Endah berharap dari forum diskusi ini bisa terjalin kerjasama yang saling menguntungkan di antara para sineas Indonesia dan Amerika.
“Kita berharap bahwa akan terjadi satu hubungan bisnis baru atau beberapa hubungan bisnis baru antara perfilman Indonesia dengan perfilman Amerika. Seperti contohnya, akan lebih banyak lagi studio-studio besar di Amerika yang membuat film di Indonesia. Kemudian hubungan kerjasama dengan talenta-talenta Indonesia yang ada di Indonesia, karena selama ini dari pengalaman atau berdasarkan informasi, mereka (sineas Amerika) masih membawa kru-krunya sendiri dari Amerika. Sementara kita semua tahu bahwa Indonesia nggak kalah, bahkan Indonesia itu kru dan talentanya jauh bisa lebih baik daripada yang ada di Amerika itu sendiri,” kata Endah.
Salah satu keunikan dari forum diskusi di ajang Los Angeles Indonesian Film Festival ini adalah bahwa panitia turut mengundang para mahasiswa jurusan film di daerah Los Angeles dan sekitarnya agar bisa berdiskusi dan bertukar pikiran secara langsung dengan para sineas Indonesia, dengan harapan informasi yang diperoleh bisa berguna sekembalinya nanti mereka ke Indonesia.
Your browser doesn’t support HTML5
"Yang belum dipahami adalah medannya, situasi, kondisi, sejarah perfilman karena itu yang berbeda antara Indonesia dan Amerika.

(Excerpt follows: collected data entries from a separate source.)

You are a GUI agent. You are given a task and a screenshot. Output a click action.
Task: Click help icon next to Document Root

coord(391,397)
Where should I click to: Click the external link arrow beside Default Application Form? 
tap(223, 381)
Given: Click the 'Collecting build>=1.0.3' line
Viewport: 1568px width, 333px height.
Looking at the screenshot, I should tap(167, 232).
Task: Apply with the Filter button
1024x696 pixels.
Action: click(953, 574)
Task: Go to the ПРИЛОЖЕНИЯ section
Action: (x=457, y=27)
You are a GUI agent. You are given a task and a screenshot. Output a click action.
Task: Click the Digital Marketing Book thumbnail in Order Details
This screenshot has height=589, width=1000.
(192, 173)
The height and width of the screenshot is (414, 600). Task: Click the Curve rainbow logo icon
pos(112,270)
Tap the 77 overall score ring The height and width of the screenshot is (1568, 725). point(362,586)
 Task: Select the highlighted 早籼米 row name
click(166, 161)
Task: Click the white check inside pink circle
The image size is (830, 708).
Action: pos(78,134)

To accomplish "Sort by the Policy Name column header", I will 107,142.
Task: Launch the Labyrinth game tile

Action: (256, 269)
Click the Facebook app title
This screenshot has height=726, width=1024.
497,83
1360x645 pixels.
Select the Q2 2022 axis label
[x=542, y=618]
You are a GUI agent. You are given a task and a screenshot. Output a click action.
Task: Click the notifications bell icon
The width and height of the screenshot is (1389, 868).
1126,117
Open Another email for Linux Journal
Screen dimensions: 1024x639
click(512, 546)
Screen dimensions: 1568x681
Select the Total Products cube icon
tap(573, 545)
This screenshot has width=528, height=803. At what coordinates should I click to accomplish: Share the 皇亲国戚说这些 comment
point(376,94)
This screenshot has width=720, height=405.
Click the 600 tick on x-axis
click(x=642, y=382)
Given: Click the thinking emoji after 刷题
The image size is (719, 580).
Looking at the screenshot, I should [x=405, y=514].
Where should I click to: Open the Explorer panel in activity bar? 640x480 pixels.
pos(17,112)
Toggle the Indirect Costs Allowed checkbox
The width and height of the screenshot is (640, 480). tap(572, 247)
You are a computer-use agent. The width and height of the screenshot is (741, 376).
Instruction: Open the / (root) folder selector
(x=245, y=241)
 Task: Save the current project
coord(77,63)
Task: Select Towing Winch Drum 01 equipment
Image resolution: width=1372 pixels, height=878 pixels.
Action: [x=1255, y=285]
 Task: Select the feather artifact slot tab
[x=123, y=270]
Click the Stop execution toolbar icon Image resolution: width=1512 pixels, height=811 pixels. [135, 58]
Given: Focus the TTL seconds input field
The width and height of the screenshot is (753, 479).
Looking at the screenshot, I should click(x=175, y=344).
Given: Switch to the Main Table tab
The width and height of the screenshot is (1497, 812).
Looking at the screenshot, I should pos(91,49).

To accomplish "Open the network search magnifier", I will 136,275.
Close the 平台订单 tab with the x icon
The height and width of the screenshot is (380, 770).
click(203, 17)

Bioskop kita seperti apa, rules and regulation dari bioskop bagaimana, dari pemerintah bagaimana, situasi perfilman kita seperti apa, pangsa pasar sukanya yang kayak gimana, terus kalau film Indonesia ingin ke festival pengalaman teman-teman yang sudah mengalami itu bagaimana," papar Wulan Guritno.
Walaupun baru saja selesai, Endah dan teman-teman saat ini sudah sibuk merencanakan kembali Los Angeles Indonesian Film Festival selanjutnya dengan konsep yang berbeda, dengan harapan dapat menarik perhatian lebih banyak orang lagi.